Depends on the course really. Wide open but with tricky greens = putter more important. Tight fairways with flat greens = driver more important.
 
Putt for dough without a doubt. When I got down to my lowest index I was putting like god, slow creep up over the last half dozen years to 6.7 now, final round of the year was 15 over par containing 42 putts
 
When I first started properly playing last year my driving was so woeful that it was costing me at least 10 shots a round on my fairly tight tree-lined home course at the time - either with lost balls or having to play back into position from awful locations.

If I'd held a handicap I reckon it would have been in the mid to high 20s based on the fact I was rarely breaking 100.

Its now 11.4 and I reckon that's largely because of a driving lesson I had that made it one of my more reliable shots.

Less lost balls, better positions for 2nd shots.

That said my short game still needs loads of work so I may have a different opinion on how important putting is to me come next season.
 
If you're spraying it everywhere off the tee and regularly taking 3 off the tee then most definitely sort that out.

However if you can drive relatively ok with a regular shape even only 200-225 and you're not putting yourself in the deep stuff several times a round then putting becomes something more to work on.

Edit to say...
If its a case of being good at one and bad at the other, chose to be a good driver. If its a case of being good at one and average at the other, chose to be a good putter
 
If you're spraying it everywhere off the tee and regularly taking 3 off the tee then most definitely sort that out.

However if you can drive relatively ok with a regular shape even only 200-225 and you're not putting yourself in the deep stuff several times a round then putting becomes something more to work on.

Edit to say...
If its a case of being good at one and bad at the other, chose to be a good driver. If its a case of being good at one and average at the other, chose to be a good putter

Defo. My worst putting will affect my score less than my worst driving.
 
It isnt even a debate. If you took the worlds golfers, and compared the improvement that would happen if you made them all instantly drive as well as the best driver in the game, with the improvement if you instead made them all putt like the best putter, it is no contest.
 
Driver is the most important.
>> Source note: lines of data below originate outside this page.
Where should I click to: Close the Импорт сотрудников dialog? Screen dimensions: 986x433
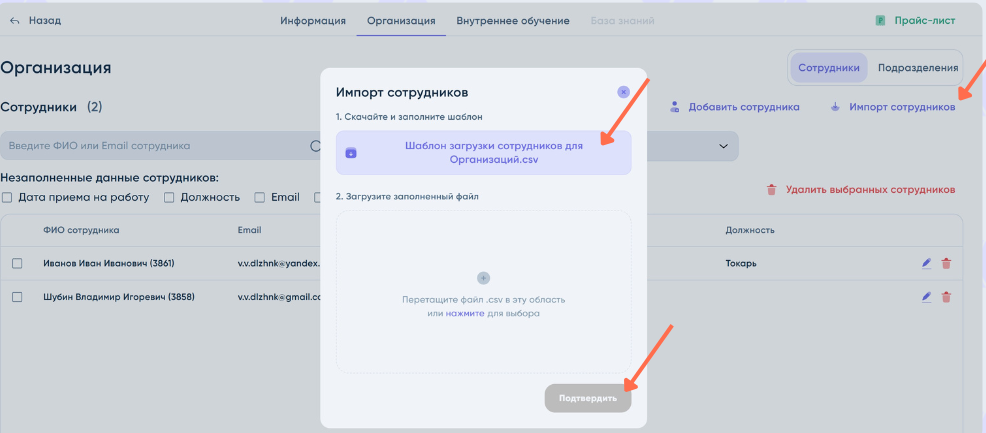623,91
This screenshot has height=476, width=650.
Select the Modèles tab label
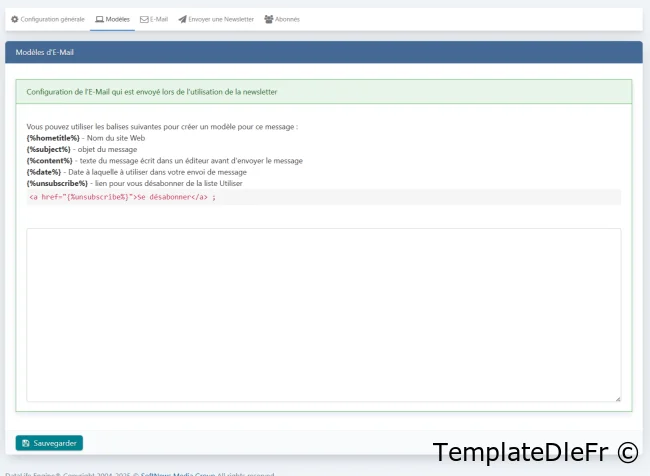click(x=117, y=19)
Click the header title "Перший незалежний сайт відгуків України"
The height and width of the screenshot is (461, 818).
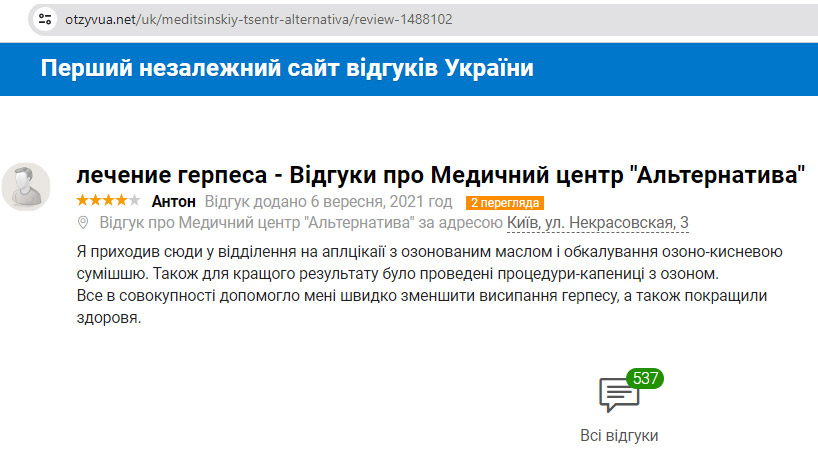pyautogui.click(x=287, y=68)
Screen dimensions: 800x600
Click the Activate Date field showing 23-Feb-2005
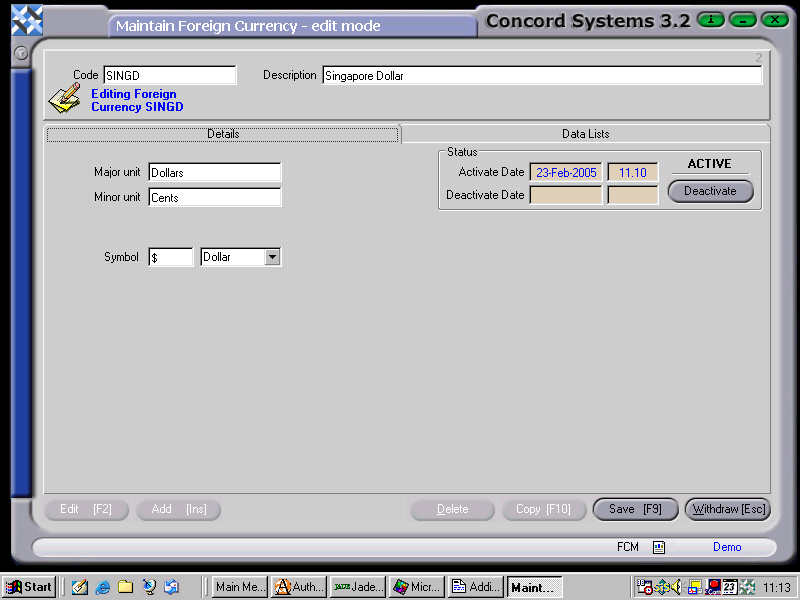pyautogui.click(x=565, y=172)
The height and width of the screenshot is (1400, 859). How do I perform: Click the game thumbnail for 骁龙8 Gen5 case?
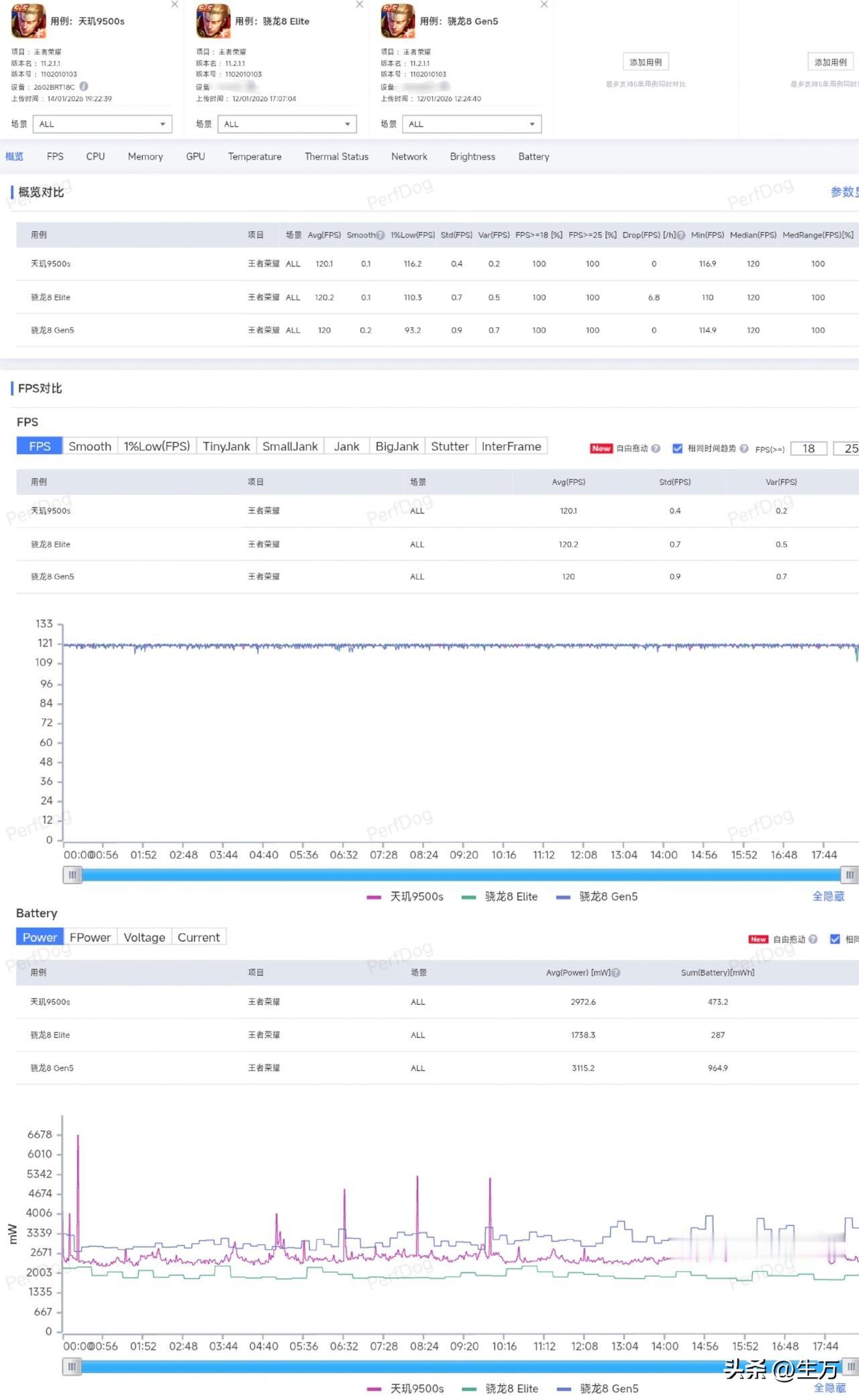(397, 21)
You’ll gain more strokes with driver than you can make up with putter if you are driving it well.

I’d take smacking it 300 yards in the dead centre of every fairway over having no 3 putts ever again if there was a choice. Not even remotely close to a contest.
 
If you are constantly costing yourself shots with the driver - simple solution - put it away on the course! Or don't even carry it. Plenty of other options off the tee to get it in play.

The putter really has no alternatives - so it needs to work.

One good putt can cover up a myriad of mistakes that went before.

I sit firmly in the 85% camp on this one. And after the putter the next most important club is your wedge.
 
You cannot reliably putt (sic) the ball into the hole if you are a long way from the hole on the green.

You cannot hit the ball close to the hole with your 2nd shot if it is played from the cabbage or the trees.

Ergo you need to be good off the tee to give yourself a chance of hitting the green...then once you have started hitting the green regularly you need to improve your accuracy/skill with your irons to make your first putt shorter.

Once your first putt is shorter then you will find yourself holing more putts.

Some people might interpret that as "your putting has improved"...but it hasn't....its just improvements to the rest of the game suddenly makes the game on the green so much easier. Sure, once you've reached a certain standard then the gains to further improvments in driving will be marginal and then working on the putting stroke might help.....but for the vast majority of amateurs...yep....they would do best to improve their driving and iron play.
 
If you three putt the first green for bogey, could that affect your mood on your next tee shot?
If you one putt the first green for bogey, could that affect your mood on your next tee shot?
If you one putt for birdie could that affect your mood on your next tee shot?